• WHAT YOU SHOULD DO:
Reproduce the data verbatim, beginning with the line that contains "I will 40,73." and ending with the line that contains "tap(1278, 60)", both of those lines included.

————

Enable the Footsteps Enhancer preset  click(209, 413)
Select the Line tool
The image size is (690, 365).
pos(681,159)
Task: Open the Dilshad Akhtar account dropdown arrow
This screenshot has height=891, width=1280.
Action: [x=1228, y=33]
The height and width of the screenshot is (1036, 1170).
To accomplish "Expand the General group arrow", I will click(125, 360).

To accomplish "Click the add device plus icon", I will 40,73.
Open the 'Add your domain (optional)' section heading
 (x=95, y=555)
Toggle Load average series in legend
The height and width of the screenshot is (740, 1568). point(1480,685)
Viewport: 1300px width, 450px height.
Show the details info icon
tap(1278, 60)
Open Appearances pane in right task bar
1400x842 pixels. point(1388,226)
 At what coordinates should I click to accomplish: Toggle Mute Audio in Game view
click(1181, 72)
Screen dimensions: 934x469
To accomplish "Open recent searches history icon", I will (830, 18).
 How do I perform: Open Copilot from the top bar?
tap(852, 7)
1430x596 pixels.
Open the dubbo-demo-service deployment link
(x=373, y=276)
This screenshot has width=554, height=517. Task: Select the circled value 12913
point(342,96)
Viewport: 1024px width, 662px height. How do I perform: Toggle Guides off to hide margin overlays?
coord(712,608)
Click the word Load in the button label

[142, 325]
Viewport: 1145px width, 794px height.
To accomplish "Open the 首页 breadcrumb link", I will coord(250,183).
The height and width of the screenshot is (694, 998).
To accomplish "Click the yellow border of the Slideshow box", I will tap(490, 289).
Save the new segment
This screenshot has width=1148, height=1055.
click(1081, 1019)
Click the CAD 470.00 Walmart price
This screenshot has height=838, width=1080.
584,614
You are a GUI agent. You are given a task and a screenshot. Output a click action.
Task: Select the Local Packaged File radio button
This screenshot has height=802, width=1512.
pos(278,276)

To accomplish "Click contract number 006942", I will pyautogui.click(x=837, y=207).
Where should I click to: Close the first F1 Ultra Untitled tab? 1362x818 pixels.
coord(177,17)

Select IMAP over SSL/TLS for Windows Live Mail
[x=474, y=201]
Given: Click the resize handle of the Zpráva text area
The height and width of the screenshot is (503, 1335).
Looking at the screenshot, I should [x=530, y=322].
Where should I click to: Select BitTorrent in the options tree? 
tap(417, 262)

————

• CORRECT OUTPUT:
To accomplish "Click the add device plus icon", I will 40,73.
Open the 'Add your domain (optional)' section heading
 (x=95, y=555)
Toggle Load average series in legend
The height and width of the screenshot is (740, 1568). point(1480,685)
Viewport: 1300px width, 450px height.
Show the details info icon
tap(1278, 60)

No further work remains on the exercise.